Wilson sarà all'altezza della sfida più importante della sua storia? Tutto fa pensare di sì. Del resto, è un brand planetario, oggi parte del gruppo cinese ANTA Sports. Wilson è il marchio che contraddistingue le più note racchette da tennis e palle da baseball, ad esempio, per non parlare di golf, football americano e pallavolo. E che nella pallacanestro è già presente in modo massiccio in college e high school, fornisce il pallone del circuito FIBA 3x3, della lega australiana NBL e della Basketball Champions League europea. Inoltre, produce il modello più venduto in America, l'Evolution. Anzi, va detto che nel basket Wilson è strettamente specializzata nella fabbricazione di palloni, più che di ogni altro accessorio o capo d'abbigliamento. Per la NBA, infine, si tratta di un ritorno: dagli albori del 1946 fino allo storico titolo dei Philadelphia 76ers nel 1983, il pallone ufficiale era stato Wilson.
A rimarcare la credibilità dell'azienda, c'è poi quella che solo in apparenza sembra una curiosità da cultura pop: a moltissimi, il nome Wilson fa subito ricordare quello che forse è il miglior esempio di product placement nella storia del cinema. In Cast Away, film anch'esso del 2000 come Scoprendo Forrester, Wilson è l'amico immaginario che il naufrago Tom Hanks alias Chuck Noland si inventa per sentirsi un po' meno solo sull'isola deserta. E questo “amico” altro non è che un pallone da volley Wilson, recuperato dal relitto, su cui il protagonista disegna occhi, naso e bocca con le dita insanguinate. Al di là dell'evidentissimo aspetto pubblicitario – così come l'intera pellicola è “brandizzata” FedEx – ho sempre trovato questa idea geniale, in grado di spingerti a una seria riflessione sulla solitudine, che arriva al culmine nella scena di disperazione in cui Tom/Chuck dice addio a quel pallone disperso tra i flutti: nella sua mente era diventato un vero essere umano, l'unico a lui vicino in quei lunghi anni.
Se vuoi conoscere tutta la storia del brand Wilson, la cui fondazione risale al 1913, l'ho scritta qui sul mio blog.
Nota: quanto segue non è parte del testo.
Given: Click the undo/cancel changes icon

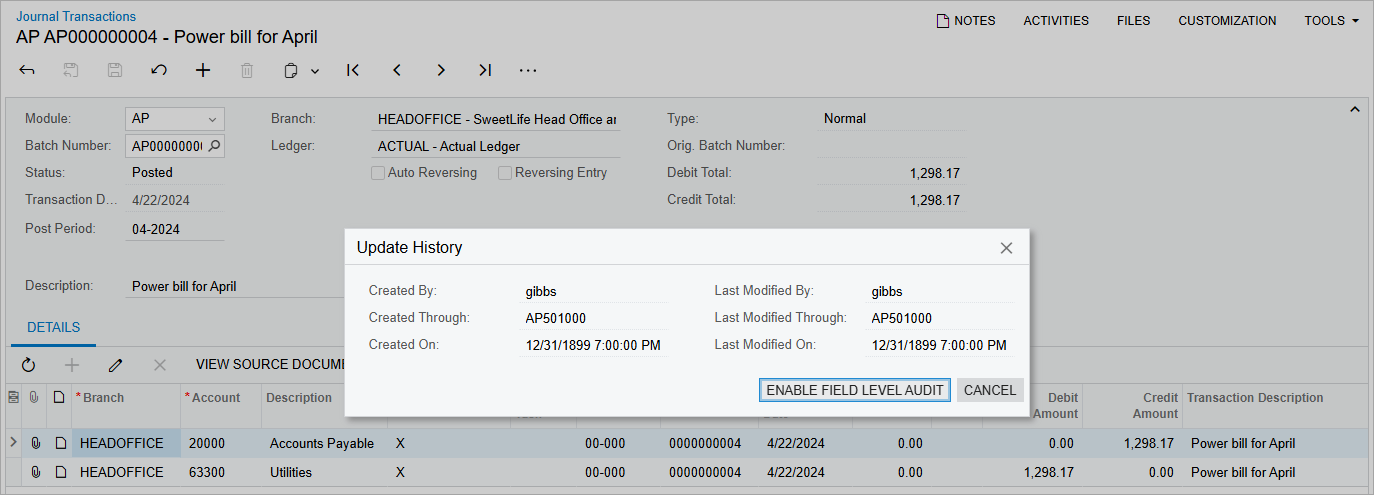Looking at the screenshot, I should point(159,70).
Proseguo con una considerazione per sottolineare ancora di più l'importanza di questo cambio di pallone.
La NBA si vuol proporre come la lega sportiva più progressista e innovativa che ci sia, e lo stesso commissioner Adam Silver non disdegna di cavalcare – forse anche troppo – l'onda delle novità, come ha dimostrato nella volontà di mantenere in futuro la formula del play-in, introdotta nella bolla del 2020 e ripetuta nel 2021, e nell’idea di introdurre un torneo di metà stagione in stile Coppa Italia Final Eight.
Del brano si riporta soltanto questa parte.